4.-El sindicado como responsable deberá acreditar el nexo causal entre la omisión de usar el casco y el daño ocasionado o el agravamiento del mismo dado que pueden existir menoscabos que no tengan con dicha omisión vinculación alguna; y en tanto la lesión más importante que tuvo la víctima residió en un traumatismo craneano no hay dudas de que se produjo la agravación del daño por aquél hecho.

Fallo:

En Buenos Aires, a los 18 días del mes de septiembre de 2015, hallándose reunidos los señores Jueces integrantes de la Sala H de la Cámara Nacional de Apelaciones en lo Civil de la Capital Federal, a los efectos de dictar sentencia en los autos: «Trigueros, Raúl Omar c/ Vaitech Internacional s/ Daños y perjuicios», y habiendo acordado seguir en la deliberación y voto el orden de sorteo de estudio, el Dr. Kiper dijo: Contra la sentencia de primera instancia (fs. 505/518), en la que se hizo parcialmente lugar a la demanda incoada por Raúl Omar Trigueros respecto de Vaitech Internacional S.R.L.; apela la parte demandada, quien, por las razones expuestas en su presentación de fs. 535/541, intenta obtener la modificación de lo decidido. A fs. 543/545 fueron contestados dichos argumentos, encontrándose los autos en condiciones de dictar un pronunciamiento de carácter definitivo. En el fallo se condenó a Vaitech Internacional S.R.L. a abonar, en el plazo de diez días, una indemnización de daños y perjuicios. Se tuvo por cierto que el actor había sufrido un accidente cuando se rompió el cuadro de su bicicleta, importado por la parte demandada. Vaitech Internacional S.R.L. se agravia de la procedencia de la acción y de que se haya aplicado la Ley de Defensa del Consumidor. Sostiene que el reclamante nunca invocó dicha norma y que el juez de primera instancia se extralimitó al hacerlo. También hace hincapié en que se citó el texto reformado con la ley 26.361, sancionada varios años después del accidente. Destaca que jamás tuvo una relación contractual con el actor, resaltando que ni armó ni vendió la bicicleta. Igualmente, afirma que Raúl Omar Trigueros no logró acreditar el incumplimiento, el daño, la antijuridicidad y la relación de causalidad.Y manifiesta que el hecho se produjo por la exclusiva culpa de la víctima porque no tenía puesto el casco.

Finalmente, se queja del monto del daño moral y de la forma en que se dispuso formular el cómputo de los intereses, fijados conforme la tasa activa cartera general (préstamos) del Banco de la Nación Argentina.

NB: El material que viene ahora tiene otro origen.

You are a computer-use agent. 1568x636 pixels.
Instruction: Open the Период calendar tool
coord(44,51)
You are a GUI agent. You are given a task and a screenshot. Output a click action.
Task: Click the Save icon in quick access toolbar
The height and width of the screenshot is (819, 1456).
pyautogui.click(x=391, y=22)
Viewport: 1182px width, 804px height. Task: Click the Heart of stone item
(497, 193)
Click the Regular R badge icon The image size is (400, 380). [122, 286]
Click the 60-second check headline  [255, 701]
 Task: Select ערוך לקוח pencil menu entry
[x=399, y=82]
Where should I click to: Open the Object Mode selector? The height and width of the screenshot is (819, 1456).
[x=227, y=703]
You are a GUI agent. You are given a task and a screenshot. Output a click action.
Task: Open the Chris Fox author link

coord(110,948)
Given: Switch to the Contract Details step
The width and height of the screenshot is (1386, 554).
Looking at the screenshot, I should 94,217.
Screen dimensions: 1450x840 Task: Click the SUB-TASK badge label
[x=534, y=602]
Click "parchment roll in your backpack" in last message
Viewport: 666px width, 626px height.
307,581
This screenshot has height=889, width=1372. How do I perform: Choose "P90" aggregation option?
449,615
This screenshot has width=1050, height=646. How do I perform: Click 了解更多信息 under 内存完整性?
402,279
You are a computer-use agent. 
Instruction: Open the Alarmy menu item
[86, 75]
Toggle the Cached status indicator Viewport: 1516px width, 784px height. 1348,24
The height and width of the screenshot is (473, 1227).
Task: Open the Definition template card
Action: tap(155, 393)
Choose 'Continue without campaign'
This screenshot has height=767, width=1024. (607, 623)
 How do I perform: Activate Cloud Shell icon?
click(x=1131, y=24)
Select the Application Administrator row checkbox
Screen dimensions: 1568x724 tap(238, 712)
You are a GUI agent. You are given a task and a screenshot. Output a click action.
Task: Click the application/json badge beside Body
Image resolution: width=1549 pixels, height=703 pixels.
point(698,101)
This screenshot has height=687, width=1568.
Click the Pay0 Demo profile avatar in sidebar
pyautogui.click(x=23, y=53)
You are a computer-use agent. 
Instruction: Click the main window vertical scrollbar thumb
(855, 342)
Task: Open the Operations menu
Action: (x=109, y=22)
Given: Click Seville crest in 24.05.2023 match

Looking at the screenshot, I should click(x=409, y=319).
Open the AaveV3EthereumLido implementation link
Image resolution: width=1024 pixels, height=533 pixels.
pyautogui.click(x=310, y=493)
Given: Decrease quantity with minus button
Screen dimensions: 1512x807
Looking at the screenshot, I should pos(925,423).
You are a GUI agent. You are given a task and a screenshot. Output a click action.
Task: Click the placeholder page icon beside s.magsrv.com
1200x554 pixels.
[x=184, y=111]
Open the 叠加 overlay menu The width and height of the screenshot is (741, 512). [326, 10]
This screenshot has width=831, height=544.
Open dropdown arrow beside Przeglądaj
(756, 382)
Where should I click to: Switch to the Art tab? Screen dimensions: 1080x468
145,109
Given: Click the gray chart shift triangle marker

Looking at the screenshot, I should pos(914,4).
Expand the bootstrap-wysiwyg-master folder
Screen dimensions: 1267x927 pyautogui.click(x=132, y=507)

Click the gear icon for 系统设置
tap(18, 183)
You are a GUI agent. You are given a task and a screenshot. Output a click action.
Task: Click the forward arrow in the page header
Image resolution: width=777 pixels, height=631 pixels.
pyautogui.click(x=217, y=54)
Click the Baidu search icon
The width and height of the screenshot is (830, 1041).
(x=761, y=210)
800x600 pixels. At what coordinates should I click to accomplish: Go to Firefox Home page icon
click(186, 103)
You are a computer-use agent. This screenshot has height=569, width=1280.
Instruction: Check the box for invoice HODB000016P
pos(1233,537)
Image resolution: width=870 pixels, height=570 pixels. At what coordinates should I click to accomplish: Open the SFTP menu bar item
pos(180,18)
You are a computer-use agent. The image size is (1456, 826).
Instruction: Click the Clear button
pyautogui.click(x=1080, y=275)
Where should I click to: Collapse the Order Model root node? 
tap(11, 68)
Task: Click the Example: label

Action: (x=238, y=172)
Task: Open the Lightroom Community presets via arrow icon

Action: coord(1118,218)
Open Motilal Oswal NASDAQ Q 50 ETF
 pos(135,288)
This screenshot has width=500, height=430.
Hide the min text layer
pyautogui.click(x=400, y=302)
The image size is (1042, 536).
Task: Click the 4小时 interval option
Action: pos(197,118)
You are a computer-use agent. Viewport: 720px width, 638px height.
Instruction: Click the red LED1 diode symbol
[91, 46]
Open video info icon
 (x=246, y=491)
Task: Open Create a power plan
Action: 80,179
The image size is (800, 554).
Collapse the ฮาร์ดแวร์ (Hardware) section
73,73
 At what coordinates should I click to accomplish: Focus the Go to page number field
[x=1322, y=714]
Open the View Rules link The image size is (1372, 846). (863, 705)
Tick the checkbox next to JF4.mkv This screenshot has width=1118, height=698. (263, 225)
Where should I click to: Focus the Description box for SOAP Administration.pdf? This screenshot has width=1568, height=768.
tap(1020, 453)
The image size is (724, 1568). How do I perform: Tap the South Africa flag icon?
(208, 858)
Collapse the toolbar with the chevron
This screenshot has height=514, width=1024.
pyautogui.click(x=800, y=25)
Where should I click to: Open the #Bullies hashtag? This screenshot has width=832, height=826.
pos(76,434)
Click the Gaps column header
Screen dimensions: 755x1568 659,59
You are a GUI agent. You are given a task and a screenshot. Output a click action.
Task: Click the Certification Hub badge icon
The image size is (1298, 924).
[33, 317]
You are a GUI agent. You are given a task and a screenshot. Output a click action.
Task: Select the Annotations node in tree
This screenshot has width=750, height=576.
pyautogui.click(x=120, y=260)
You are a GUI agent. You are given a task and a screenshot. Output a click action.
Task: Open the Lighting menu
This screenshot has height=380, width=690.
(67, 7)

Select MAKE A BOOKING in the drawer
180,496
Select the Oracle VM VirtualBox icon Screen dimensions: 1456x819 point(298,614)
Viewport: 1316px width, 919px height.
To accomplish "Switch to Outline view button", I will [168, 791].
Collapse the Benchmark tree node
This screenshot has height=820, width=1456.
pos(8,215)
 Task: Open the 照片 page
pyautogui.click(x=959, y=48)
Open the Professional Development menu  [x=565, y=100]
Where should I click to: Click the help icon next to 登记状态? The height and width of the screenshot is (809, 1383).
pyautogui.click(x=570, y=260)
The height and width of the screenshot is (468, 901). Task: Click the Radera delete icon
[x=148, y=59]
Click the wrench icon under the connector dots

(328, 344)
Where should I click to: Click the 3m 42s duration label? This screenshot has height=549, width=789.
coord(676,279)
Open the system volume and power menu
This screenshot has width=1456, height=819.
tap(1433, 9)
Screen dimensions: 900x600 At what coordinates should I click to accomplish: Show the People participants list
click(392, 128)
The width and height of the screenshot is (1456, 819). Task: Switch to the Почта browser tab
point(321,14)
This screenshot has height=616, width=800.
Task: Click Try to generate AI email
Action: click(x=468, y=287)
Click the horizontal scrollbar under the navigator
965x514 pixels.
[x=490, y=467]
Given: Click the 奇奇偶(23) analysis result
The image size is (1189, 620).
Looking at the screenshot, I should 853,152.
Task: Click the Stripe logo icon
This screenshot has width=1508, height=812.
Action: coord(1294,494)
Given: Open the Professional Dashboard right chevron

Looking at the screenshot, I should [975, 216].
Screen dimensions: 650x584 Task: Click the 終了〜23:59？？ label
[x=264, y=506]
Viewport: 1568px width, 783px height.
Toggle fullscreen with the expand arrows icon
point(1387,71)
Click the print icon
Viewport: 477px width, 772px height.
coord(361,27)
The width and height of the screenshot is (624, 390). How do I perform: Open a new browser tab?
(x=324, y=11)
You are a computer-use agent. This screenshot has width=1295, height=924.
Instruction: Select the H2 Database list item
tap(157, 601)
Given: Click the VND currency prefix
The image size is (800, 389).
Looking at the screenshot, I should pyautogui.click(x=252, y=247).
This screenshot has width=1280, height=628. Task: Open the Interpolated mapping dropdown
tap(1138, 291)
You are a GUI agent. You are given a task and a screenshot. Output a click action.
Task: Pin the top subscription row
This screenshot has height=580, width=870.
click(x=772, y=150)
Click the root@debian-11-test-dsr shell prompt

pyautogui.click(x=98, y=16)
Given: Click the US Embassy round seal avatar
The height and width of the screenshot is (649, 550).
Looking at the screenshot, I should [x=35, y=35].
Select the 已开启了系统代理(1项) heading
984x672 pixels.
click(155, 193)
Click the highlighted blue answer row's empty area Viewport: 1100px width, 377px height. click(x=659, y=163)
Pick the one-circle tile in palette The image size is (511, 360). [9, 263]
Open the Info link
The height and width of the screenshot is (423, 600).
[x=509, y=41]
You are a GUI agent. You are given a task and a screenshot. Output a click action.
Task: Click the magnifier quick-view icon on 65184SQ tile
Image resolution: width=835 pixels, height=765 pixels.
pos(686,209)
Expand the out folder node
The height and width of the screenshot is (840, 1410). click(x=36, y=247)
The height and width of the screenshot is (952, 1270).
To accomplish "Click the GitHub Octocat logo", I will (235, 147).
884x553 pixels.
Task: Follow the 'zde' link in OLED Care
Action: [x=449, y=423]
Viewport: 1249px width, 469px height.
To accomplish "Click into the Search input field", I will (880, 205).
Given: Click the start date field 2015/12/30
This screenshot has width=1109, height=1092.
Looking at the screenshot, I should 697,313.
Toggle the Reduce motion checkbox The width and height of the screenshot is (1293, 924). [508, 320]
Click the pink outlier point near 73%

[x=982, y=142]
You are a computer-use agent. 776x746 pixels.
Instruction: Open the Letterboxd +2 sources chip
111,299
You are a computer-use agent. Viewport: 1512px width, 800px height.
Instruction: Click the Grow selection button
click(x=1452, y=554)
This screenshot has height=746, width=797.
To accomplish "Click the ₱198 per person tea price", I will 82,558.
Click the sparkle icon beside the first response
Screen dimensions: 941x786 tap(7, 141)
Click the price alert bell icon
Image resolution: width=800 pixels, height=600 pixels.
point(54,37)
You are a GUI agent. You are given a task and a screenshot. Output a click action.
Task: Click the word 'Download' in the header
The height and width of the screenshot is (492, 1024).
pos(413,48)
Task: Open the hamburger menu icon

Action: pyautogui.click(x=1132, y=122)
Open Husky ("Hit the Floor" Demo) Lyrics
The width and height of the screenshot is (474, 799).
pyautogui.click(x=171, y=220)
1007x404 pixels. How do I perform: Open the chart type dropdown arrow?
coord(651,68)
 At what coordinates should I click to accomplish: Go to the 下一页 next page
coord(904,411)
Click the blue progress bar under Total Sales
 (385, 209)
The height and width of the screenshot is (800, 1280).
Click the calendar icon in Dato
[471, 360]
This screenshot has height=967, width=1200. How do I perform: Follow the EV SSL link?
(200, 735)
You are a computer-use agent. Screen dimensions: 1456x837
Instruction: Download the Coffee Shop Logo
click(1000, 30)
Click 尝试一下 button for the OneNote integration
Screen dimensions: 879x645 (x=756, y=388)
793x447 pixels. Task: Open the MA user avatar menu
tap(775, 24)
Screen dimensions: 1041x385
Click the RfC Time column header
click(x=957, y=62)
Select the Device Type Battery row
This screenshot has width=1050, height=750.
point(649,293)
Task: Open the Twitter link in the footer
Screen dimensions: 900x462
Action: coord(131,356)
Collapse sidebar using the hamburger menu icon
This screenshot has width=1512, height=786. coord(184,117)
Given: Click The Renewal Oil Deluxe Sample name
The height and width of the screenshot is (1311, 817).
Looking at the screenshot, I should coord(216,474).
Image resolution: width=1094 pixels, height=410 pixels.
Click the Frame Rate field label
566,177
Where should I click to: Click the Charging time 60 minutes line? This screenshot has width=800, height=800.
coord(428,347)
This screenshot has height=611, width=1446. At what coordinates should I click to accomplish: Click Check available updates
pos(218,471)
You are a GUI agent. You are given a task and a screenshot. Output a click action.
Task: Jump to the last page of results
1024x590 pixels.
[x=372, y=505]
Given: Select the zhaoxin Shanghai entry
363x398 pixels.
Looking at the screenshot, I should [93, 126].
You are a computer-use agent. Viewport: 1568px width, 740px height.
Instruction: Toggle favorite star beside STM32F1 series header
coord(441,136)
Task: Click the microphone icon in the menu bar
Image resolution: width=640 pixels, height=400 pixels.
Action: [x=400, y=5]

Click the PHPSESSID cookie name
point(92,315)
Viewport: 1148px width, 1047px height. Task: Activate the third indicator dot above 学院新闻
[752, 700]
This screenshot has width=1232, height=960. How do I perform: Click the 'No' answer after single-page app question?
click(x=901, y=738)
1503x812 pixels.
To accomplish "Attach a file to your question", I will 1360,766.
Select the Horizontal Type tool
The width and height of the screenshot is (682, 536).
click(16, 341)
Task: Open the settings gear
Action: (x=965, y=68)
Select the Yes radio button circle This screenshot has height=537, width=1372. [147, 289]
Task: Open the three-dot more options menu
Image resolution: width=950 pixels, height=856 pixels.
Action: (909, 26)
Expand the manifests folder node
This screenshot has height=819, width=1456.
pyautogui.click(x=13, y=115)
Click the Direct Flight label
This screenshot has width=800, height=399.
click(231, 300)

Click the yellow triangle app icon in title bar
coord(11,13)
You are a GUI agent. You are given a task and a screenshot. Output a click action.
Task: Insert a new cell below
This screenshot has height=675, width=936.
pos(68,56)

El actor, al contestar el traslado de la expresión de agravios, requiere que se declare la deserción del recurso interpuesto por la contraria. No obstante, me parece que la presentación de referencia cuenta con suficientes argumentos que justifican avanzar en su tratamiento. Resulta conveniente, para una mejor ilustración y entendimiento del caso, realizar una breve reseña de las cuestiones sometidas al conocimiento del juez de la instancia anterior y de las traídas a estudio, por vía de apelación, ante este Tribunal. Raúl Omar Trigueros inició una demanda tendiente que se condene a Vaitech Internacional S.R.L. a abonarle una indemnización de daños y perjuicios. Relató que compite oficialmente en carreras de bicicletas, razón por la que siempre ha intentado contar con rodados de primer nivel. Señaló que en junio del 2002 le compró a Daniel Balmaceda una bicicleta marca Vairo Bicycles, importada de Estados Unidos por Vaitech Internacional S.R.L. Dicho rodado había sido adquirido por Daniel Balmaceda en una bicicletería que se llama Casa Daye, comercio explotado por Miguel Ángel Aye, que se dedica al armado y venta de bicicletas. Refiere que el 14 de agosto del 2002 circulaba por la Avenida Triunvirato de la Ciudad Autónoma de Buenos Aires cuando sintió que la bicicleta se desarmaba, cayéndose al piso y resultando lesionado. Al recibir el alta pudo verificar que se había roto el cuadro y que existía un defecto en una de las soldaduras. Al contestar el traslado de la demanda, Vaitech Internacional S.R.L. negó los hechos invocados. Indicó que no era una fábrica de bicicletas, sino que solamente importaba, entre otros elementos, cuadros, horquillas, asientos y frenos.Afirmó que el hecho se produjo por la exclusiva culpa de la víctima y que podría haberse caído al pisar un pozo, morder un cordón o realizar una maniobra imprudente. En definitiva, concluyó apuntando que no tiene responsabilidad debido a que lo único que hizo fue vender un cuadro, que no fabricó, a un comerciante que armó una bicicleta que posteriormente fue adquirida por Daniel Balmaceda, persona que, más tarde, terminó vendiéndosela al reclamante.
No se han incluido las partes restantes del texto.